Phillip W. Simpson
|My Rating: 3 1/2 Stars|
Halfway through the desolate Tribulation, half-demon Samael is still alone, with only his Samurai swords and memories of the dearly departed - especially his beloved Aimi - to sustain him. Fighting for the innocents who remain behind, Sam has thwarted the plans of the Antichrist once before. Now, having already conquered Europe, America remains a thorn in his brother’s side. At the head of a massive invasion fleet, an army of demons, and his sights firmly fixed on New York, he will not be denied again ...
Beset on all sides by adversaries, aided by friends old and new, Sam must stop his brother before America falls. And if that means killing him, then so be it. He failed once before; this time he will succeed - or die trying.
This is the 2nd book in the Rapture Trilogy, and while I still love Sam's character, this book didn't quite grab me as the first book did. I had to ponder why.
I feel so bad for Sam. I continue to root for him, and feel his confusion over the tug-of-war both sides (demons and angels) seem to be playing. For me, a human, I don't think I like the black-and-white view of the angels...they would seem to condemn someone because of the fault of their birth, not what's in their heart. I'm not a fan! However, I absolutely love that the angels aren't portrayed as perfect (from a human's empathetic point of view).

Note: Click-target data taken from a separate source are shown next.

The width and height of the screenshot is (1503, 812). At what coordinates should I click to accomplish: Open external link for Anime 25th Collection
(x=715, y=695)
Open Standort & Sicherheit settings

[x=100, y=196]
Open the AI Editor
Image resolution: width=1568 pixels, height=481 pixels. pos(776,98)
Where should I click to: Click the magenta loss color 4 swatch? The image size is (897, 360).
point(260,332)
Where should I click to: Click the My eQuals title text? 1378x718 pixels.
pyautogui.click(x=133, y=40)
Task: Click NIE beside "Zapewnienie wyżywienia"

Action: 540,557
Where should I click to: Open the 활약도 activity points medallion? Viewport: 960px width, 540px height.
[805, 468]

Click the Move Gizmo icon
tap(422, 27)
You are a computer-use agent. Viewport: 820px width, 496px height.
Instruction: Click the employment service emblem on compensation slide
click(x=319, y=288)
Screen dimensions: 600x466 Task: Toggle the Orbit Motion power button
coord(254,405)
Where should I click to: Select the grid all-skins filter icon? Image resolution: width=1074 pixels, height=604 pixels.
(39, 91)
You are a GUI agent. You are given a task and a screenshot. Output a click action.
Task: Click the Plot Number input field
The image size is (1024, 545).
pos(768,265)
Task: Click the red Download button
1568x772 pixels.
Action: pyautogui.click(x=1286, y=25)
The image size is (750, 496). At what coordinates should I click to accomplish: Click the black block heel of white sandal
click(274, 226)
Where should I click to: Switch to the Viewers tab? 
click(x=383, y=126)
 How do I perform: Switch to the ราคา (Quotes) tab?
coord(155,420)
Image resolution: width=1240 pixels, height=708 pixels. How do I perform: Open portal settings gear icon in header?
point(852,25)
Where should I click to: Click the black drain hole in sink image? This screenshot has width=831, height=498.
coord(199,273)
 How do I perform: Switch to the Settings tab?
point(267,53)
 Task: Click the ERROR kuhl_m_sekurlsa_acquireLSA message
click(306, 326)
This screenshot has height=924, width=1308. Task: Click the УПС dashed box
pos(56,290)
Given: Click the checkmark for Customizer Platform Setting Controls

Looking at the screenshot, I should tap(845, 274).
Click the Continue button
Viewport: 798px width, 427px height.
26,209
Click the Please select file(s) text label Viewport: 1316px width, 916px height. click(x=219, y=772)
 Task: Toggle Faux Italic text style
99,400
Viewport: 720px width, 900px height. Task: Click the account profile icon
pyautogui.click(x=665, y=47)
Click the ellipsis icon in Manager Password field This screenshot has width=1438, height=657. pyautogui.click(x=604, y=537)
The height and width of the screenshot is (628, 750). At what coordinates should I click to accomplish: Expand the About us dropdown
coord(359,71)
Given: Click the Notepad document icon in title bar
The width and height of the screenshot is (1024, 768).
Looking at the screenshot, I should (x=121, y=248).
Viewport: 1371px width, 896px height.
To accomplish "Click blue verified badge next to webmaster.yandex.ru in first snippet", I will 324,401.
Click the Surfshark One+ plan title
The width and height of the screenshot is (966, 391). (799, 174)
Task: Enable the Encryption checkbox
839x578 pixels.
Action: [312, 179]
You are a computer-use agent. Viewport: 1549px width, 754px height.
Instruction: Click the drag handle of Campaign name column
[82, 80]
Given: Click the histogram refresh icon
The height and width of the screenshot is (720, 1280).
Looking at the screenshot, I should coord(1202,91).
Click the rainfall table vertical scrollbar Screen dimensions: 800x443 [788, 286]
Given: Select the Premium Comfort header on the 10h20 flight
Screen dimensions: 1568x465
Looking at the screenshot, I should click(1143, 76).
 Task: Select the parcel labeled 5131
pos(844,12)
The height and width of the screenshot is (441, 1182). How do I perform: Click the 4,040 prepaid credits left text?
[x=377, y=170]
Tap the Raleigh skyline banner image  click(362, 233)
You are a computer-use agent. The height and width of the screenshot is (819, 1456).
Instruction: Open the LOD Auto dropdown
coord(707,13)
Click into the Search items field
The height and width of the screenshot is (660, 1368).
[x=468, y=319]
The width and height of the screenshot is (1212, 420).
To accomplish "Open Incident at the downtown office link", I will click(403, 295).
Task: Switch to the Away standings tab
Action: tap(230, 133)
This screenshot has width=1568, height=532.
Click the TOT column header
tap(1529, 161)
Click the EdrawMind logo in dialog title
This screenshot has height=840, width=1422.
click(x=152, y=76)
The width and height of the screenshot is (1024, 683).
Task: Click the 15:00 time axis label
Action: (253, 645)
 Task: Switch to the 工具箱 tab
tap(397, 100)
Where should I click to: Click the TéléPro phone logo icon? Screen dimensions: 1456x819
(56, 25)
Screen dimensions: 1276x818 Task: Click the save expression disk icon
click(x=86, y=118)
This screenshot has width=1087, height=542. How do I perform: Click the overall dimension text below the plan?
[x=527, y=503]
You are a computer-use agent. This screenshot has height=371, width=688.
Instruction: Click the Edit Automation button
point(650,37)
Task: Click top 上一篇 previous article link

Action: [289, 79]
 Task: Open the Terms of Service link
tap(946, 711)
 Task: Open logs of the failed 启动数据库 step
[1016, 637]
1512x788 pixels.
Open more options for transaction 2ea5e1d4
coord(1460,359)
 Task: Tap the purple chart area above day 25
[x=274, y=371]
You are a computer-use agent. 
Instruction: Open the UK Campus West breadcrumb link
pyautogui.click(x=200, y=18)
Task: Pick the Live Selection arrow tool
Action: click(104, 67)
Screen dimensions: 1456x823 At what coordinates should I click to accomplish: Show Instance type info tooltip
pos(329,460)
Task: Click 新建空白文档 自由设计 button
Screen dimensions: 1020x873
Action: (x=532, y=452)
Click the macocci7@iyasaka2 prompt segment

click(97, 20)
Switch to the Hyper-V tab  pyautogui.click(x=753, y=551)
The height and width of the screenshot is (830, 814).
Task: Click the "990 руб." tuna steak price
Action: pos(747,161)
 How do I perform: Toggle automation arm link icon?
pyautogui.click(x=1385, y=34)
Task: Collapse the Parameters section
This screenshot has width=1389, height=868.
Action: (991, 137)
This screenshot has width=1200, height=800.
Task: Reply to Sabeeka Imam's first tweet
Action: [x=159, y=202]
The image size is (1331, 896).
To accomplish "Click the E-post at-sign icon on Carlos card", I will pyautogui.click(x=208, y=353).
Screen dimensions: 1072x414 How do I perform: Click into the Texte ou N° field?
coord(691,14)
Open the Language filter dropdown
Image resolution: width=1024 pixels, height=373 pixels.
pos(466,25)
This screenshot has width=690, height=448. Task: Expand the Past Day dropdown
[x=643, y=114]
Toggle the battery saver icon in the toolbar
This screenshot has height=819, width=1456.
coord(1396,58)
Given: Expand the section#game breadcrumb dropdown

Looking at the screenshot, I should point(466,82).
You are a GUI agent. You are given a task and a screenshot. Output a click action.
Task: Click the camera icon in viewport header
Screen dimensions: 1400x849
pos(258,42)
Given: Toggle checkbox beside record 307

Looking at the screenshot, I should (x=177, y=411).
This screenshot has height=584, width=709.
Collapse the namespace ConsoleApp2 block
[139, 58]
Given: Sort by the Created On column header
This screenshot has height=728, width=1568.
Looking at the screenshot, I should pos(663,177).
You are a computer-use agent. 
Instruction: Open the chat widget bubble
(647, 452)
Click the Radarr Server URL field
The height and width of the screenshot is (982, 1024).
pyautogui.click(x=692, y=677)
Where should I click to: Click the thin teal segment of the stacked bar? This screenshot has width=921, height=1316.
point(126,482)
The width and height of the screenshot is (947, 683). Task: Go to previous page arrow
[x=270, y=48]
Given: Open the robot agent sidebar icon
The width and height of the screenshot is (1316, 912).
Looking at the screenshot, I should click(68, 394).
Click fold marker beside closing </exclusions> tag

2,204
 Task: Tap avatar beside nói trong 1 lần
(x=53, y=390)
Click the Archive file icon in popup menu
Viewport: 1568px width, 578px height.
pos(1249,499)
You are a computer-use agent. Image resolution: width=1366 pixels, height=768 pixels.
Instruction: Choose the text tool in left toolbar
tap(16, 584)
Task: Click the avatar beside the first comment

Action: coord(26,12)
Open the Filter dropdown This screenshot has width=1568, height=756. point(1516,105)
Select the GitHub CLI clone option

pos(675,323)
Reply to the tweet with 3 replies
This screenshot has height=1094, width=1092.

I also enjoyed seeing the Watcher come into play, and giving Sam a third option. How interesting! There are some interesting story lines being presented, which keeps the reader wondering exactly how book 3 is going to end.
So, that brings me back to my pondering. What didn't work for me? And if I'm going to be honest, it's the writing itself that slowed the story down. Oh, that and the fact that it's mostly prose with no dialogue. That in itself will slow a story down.
I felt, at times, that I was just watching Sam going through his daily life, doing this and dodging that, without really moving the story forward. The funny thing is, that's what I felt while reading it. However, when I did go back and sort of flip through, I found that that isn't necessarily true. The story starts out with action (Sam gets a new 'partner') and does keep going...but what happens is that there is so much internalization, and much of it repetitive, that I felt like the story wasn't going anywhere. I remember feeling that the story didn't actually start until 1/3 of the way into the book...but that's a feeling and not fact.
What also slowed the story down was the amount of telling, rather than showing or describing what Sam was feeling. With some good editing, those issues can be fixed and this story would be that much stronger.
Oh, and one more thing...great cliffhanger ending!
I plan on reading the 3rd and last installment of this series, and still recommend it as a read.